> [Try it]
Pictures must be kept out of the copy. Every entry is to be duplicated exactly.

> [Given entries]
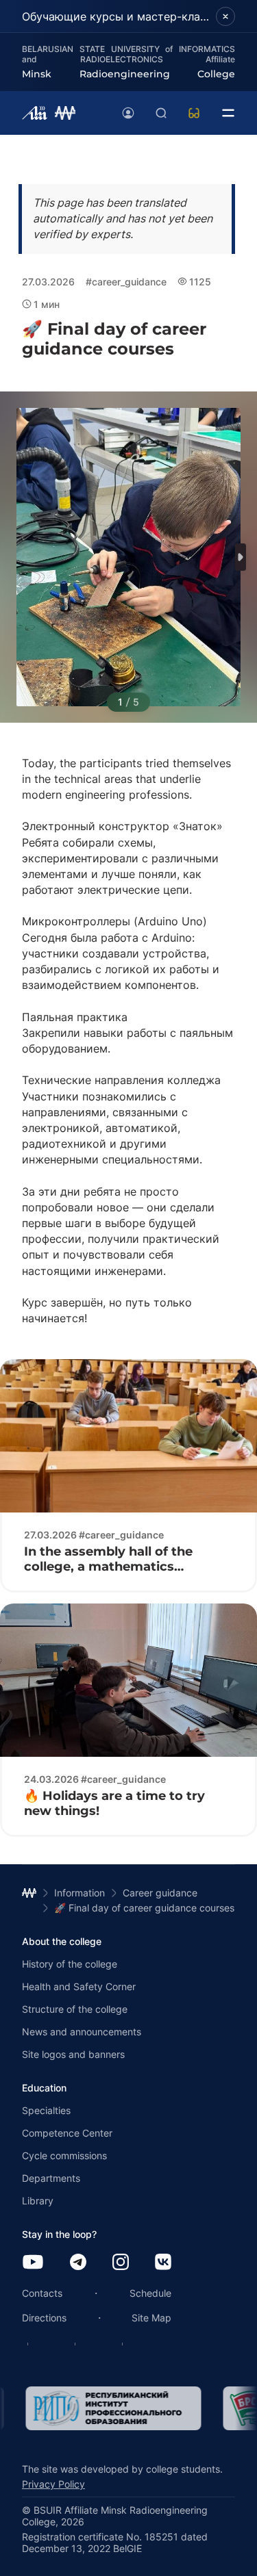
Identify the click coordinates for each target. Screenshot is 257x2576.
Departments (51, 2178)
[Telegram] (78, 2263)
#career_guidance (126, 281)
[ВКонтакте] (163, 2263)
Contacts (42, 2293)
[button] (240, 557)
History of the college (69, 1964)
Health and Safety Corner (79, 1986)
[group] (109, 2408)
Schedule (150, 2293)
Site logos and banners (73, 2054)
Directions (44, 2317)
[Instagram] (120, 2263)
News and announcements (81, 2031)
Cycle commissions (64, 2155)
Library (37, 2200)
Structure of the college (74, 2009)
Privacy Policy (53, 2484)
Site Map (151, 2317)
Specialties (46, 2110)
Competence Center (67, 2133)
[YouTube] (33, 2263)
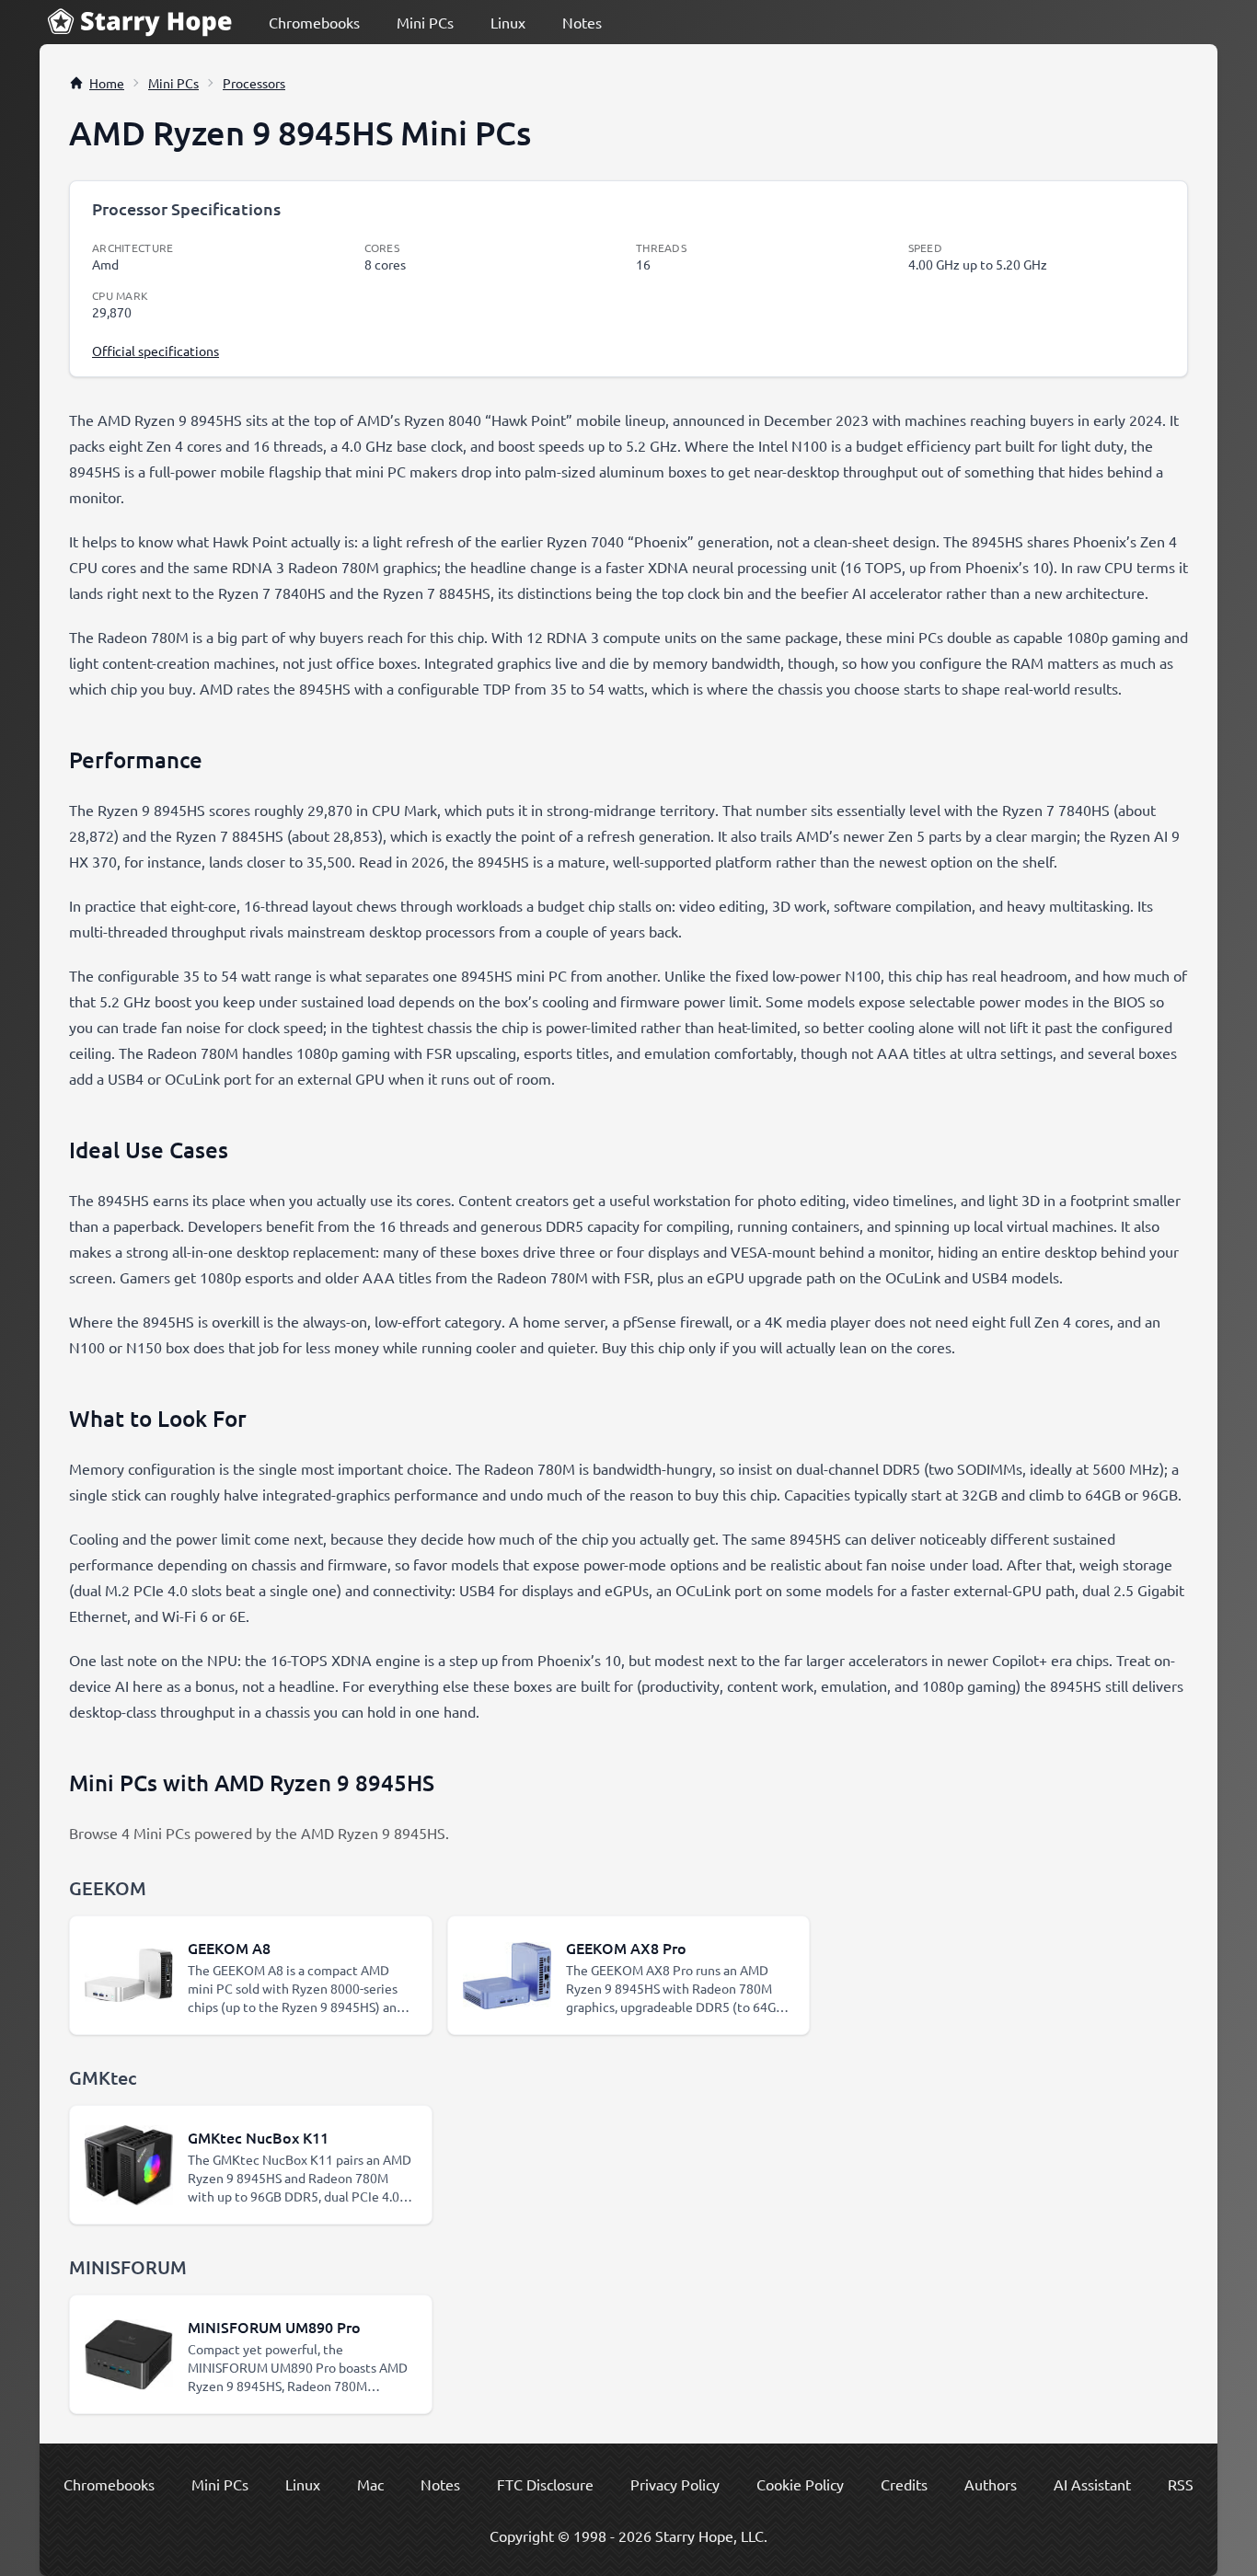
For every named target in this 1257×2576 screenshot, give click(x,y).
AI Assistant (1092, 2484)
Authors (990, 2484)
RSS (1181, 2484)
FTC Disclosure (545, 2484)
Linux (507, 22)
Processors (254, 83)
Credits (904, 2484)
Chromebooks (314, 22)
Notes (582, 22)
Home (106, 83)
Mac (370, 2484)
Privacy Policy (675, 2484)
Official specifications (155, 350)
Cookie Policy (800, 2484)
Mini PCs (425, 22)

> [Finished exercise]
Identify the click coordinates for each target. Screenshot is 257x2576.
Departments (51, 2178)
[Telegram] (78, 2263)
#career_guidance (126, 281)
[ВКонтакте] (163, 2263)
Contacts (42, 2293)
[button] (240, 557)
History of the college (69, 1964)
Health and Safety Corner (79, 1986)
[group] (109, 2408)
Schedule (150, 2293)
Site logos and banners (73, 2054)
Directions (44, 2317)
[Instagram] (120, 2263)
News and announcements (81, 2031)
Cycle commissions (64, 2155)
Library (37, 2200)
Structure of the college (74, 2009)
Privacy Policy (53, 2484)
Site Map (151, 2317)
Specialties (46, 2110)
Competence Center (67, 2133)
[YouTube] (33, 2263)
For every named target in this 1257×2576 screenshot, give click(x,y).
AI Assistant (1092, 2484)
Authors (990, 2484)
RSS (1181, 2484)
FTC Disclosure (545, 2484)
Linux (507, 22)
Processors (254, 83)
Credits (904, 2484)
Chromebooks (314, 22)
Notes (582, 22)
Home (106, 83)
Mac (370, 2484)
Privacy Policy (675, 2484)
Official specifications (155, 350)
Cookie Policy (800, 2484)
Mini PCs (425, 22)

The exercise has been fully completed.